Problem requirements>
Convert the records below into a JSON list of strings with one string per line, covering all of the records and omitting blank lines. Leave the pictures out of your answer.
Start of Exercise inputs
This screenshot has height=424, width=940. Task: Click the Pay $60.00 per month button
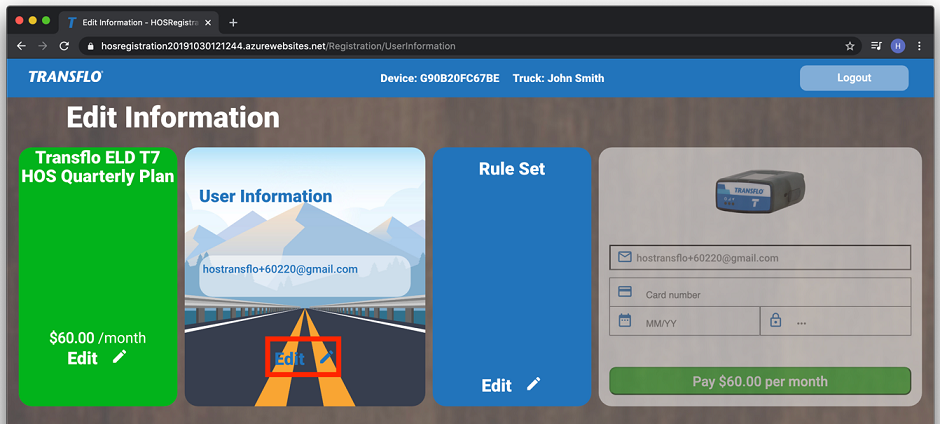coord(760,381)
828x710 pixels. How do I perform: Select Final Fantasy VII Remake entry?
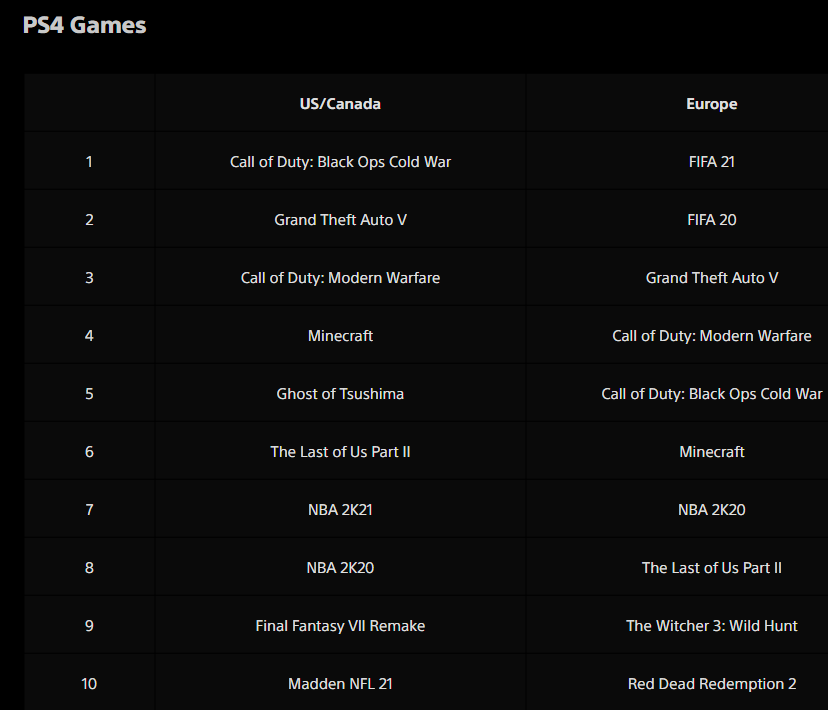(340, 626)
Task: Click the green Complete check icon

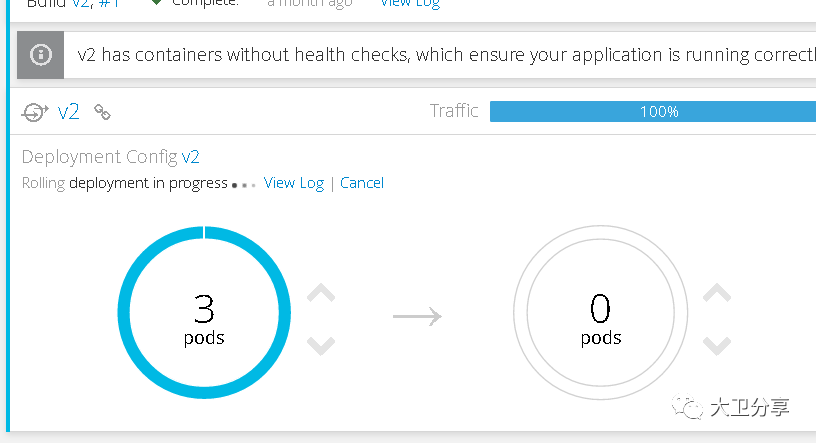Action: tap(156, 2)
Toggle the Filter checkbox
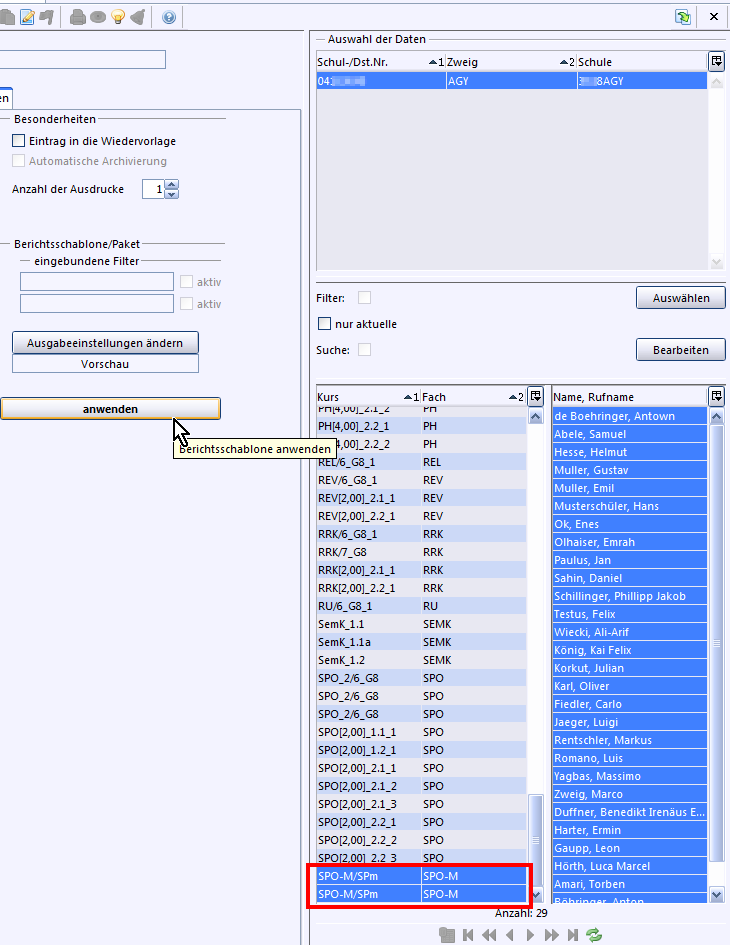The image size is (730, 945). click(x=364, y=297)
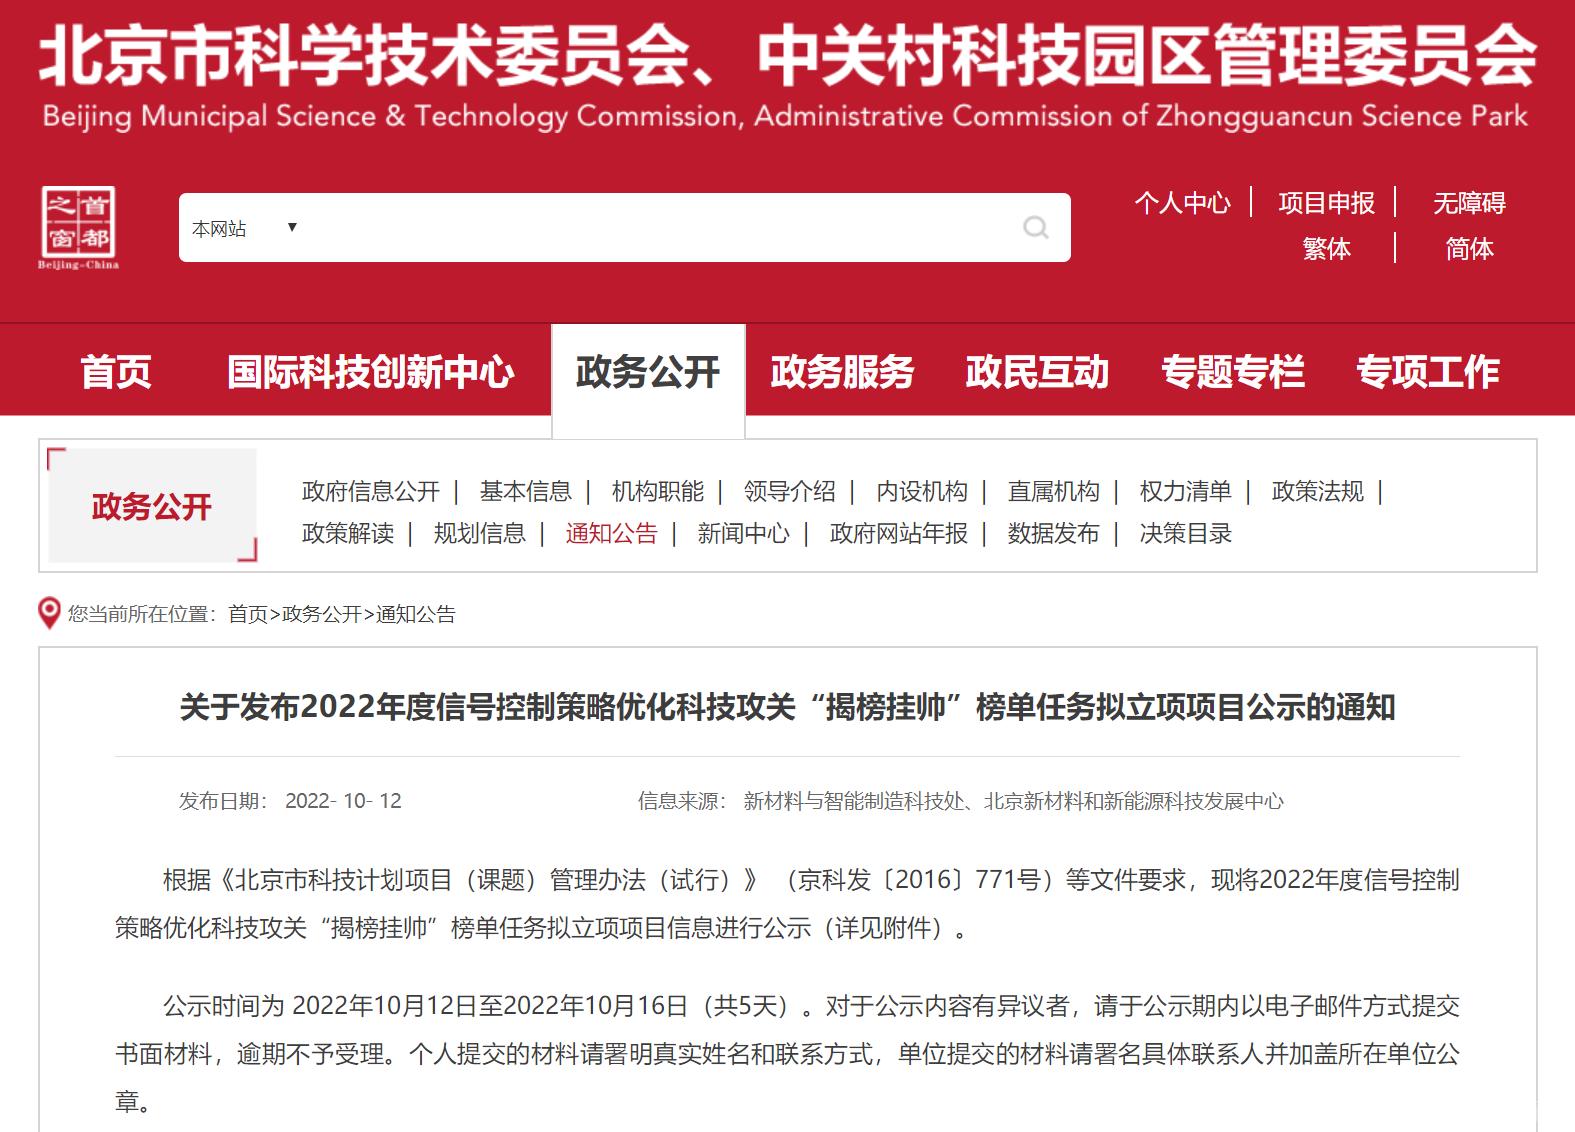Screen dimensions: 1575x1132
Task: Click the search magnifier icon
Action: 1036,228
End of Exercise inputs
Full output>
[
  "This screenshot has height=424, width=940. Task: Click the Pay $60.00 per month button",
  "coord(760,381)",
  "828x710 pixels. How do I perform: Select Final Fantasy VII Remake entry?",
  "(340, 626)",
  "Task: Click the green Complete check icon",
  "Action: tap(156, 2)",
  "Toggle the Filter checkbox",
  "The image size is (730, 945). click(x=364, y=297)",
  "Screen dimensions: 1575x1132",
  "Task: Click the search magnifier icon",
  "Action: 1036,228"
]